ORLANDO, Fla. – Ten years after Caylee Anthony vanished from her grandparents’ home, the former Orange County meter reader who found the toddler’s body wants the child’s mother to be put on trial again in Orlando, this time in civil court.
Roy Kronk sued Casey Anthony for defamation in 2011, five months after a jury acquitted Anthony of murdering her daughter.
In his lawsuit, Kronk claims Anthony instructed her lawyers to make false and defamatory statements that implicated the meter reader in the toddler’s death.
When Anthony filed for bankruptcy in 2013, Kronk’s lawsuit in Orange County Circuit Court was put on hold while a federal judge in Tampa decided whether to discharge Anthony’s debts.
As part of her bankruptcy proceedings, Anthony has filed a motion for summary judgment asking the judge to dismiss Kronk’s lawsuit. In it, Anthony argues that her attorneys’ comments were not defamatory.
On Monday, Kronk’s attorney asked the federal bankruptcy judge to abstain from determining whether defamation occurred. Instead, Kronk believes that an Orlando jury, either in federal district court or state court, should be allowed to hear evidence in the civil litigation.
“There are disputed issues of fact that preclude summary judgment on the defamation issues, and because those issues cannot be tried by the Bankruptcy Court… (Kronk) should be allowed to return to the Orlando state court to obtain a single adjudication of all issues by jury trial, especially now that there are no remaining countervailing bankruptcy issues that would weigh against abstention,” wrote Kronk’s attorney, Howard Marks.

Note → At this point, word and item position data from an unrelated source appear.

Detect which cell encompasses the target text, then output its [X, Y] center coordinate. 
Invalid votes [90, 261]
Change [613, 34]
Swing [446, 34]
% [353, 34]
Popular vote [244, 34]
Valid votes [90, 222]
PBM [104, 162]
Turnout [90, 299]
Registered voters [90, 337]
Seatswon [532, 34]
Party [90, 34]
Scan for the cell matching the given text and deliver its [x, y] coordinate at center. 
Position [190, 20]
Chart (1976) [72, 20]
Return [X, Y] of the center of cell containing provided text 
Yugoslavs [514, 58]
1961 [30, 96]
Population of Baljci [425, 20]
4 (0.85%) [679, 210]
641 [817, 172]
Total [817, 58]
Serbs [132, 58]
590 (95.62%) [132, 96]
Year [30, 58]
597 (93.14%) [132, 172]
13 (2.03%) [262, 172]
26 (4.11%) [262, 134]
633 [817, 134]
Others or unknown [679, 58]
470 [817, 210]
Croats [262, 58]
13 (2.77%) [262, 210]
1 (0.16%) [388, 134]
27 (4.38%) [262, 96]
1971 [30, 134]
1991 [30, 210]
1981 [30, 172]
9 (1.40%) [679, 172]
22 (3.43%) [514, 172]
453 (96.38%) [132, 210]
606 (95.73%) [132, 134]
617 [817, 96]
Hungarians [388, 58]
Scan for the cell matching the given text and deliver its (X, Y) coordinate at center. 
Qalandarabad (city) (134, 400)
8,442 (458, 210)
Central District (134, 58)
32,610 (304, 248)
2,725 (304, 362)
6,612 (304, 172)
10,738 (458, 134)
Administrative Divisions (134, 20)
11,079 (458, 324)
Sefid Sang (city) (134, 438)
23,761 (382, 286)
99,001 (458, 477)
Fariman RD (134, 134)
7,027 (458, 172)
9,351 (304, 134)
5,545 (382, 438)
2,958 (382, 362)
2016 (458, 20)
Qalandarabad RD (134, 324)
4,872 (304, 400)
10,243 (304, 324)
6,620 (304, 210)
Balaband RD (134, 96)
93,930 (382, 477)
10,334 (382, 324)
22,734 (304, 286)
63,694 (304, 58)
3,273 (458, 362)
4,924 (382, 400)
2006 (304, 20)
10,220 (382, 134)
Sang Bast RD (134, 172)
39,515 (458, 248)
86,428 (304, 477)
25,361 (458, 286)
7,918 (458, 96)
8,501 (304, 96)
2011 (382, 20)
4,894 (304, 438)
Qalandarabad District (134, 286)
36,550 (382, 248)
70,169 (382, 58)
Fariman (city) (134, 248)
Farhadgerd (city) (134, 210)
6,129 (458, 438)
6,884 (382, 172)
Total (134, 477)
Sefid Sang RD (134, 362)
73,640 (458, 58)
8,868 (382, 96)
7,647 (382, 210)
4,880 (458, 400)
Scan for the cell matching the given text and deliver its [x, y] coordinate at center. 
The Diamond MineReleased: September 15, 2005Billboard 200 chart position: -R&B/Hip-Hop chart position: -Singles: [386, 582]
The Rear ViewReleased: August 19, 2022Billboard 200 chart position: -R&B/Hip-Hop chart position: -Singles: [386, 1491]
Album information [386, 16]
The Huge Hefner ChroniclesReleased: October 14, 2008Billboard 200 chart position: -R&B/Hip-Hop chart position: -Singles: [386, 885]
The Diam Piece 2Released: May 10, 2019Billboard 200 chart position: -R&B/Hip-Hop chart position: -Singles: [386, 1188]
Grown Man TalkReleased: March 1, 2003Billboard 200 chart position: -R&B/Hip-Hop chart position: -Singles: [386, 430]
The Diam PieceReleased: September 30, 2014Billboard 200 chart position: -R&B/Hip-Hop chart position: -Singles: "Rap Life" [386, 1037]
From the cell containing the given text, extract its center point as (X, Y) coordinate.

The bankruptcy judge did not immediately rule on Kronk’s request.
Earlier this year, an Orange County Circuit Court judge awarded Kronk a $250,000 judgment against Leonard Padilla, the cowboy hat-wearing California bounty hunter who became a TV celebrity after posting Anthony’s bond following her 2008 arrest.
Kronk claimed Padilla made numerous defamatory statements about him while appearing on several cable talk shows.
The bounty hunter failed to appear at a deposition in the civil case more than three years ago, according to Kronk’s attorney, prompting the former meter reader to seek a judgment.
In 2015, a circuit court judge dismissed a defamation case Kronk filed against the publisher of The National Enquirer over a tabloid article titled “Meter Reader Killed Caylee.”
Also in 2015, the judge presiding over Anthony’s bankruptcy case dismissed a defamation lawsuit filed against Anthony by Zenaida Gonzalez.
Gonzalez claimed that Anthony tried to frame her for the child’s disappearance by claiming a babysitter with the same name had kidnapped the toddler.